** Task to complete **
Starting at the line that contains "Task: Click the black" and continuing through the last of the entries, write those lines out again with "pin blade" changed to "prong" and nothing else altered.

--- start ---

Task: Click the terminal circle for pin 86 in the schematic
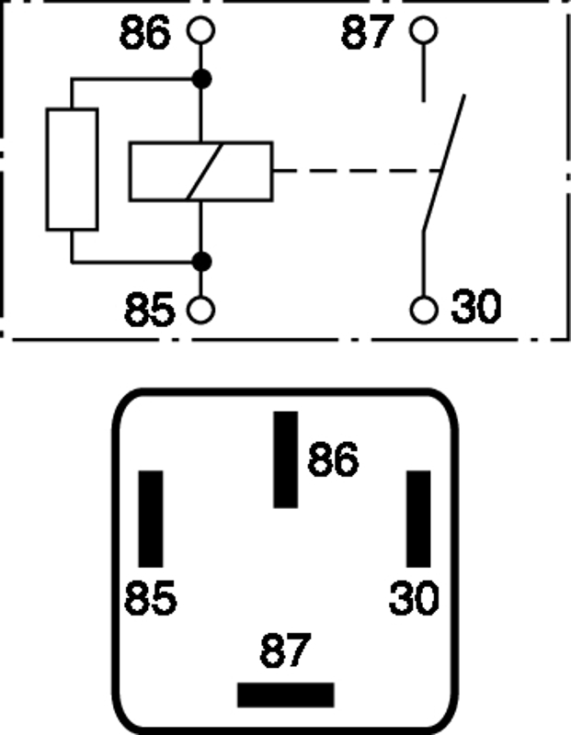click(x=200, y=32)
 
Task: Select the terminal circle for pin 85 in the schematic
click(x=200, y=310)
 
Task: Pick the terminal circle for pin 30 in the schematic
click(x=423, y=310)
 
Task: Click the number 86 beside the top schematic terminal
click(x=145, y=34)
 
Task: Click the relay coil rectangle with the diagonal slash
click(x=200, y=171)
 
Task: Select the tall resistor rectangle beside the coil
click(x=72, y=169)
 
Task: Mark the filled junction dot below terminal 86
click(x=200, y=80)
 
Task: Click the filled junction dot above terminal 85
click(x=200, y=263)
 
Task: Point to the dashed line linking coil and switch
click(x=354, y=171)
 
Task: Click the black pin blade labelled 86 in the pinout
click(x=286, y=459)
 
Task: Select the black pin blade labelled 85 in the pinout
click(x=151, y=519)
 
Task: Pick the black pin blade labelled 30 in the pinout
click(x=419, y=519)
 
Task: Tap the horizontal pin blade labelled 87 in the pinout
click(x=285, y=695)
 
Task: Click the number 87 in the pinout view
click(x=285, y=651)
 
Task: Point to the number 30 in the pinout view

--- end ---

** Written response **
Task: Click the black prong labelled 86 in the pinout
click(x=286, y=459)
 
Task: Select the black prong labelled 85 in the pinout
click(x=151, y=519)
 
Task: Pick the black prong labelled 30 in the pinout
click(x=419, y=519)
 
Task: Tap the horizontal prong labelled 87 in the pinout
click(x=285, y=695)
 
Task: Click the number 87 in the pinout view
click(x=285, y=651)
 
Task: Point to the number 30 in the pinout view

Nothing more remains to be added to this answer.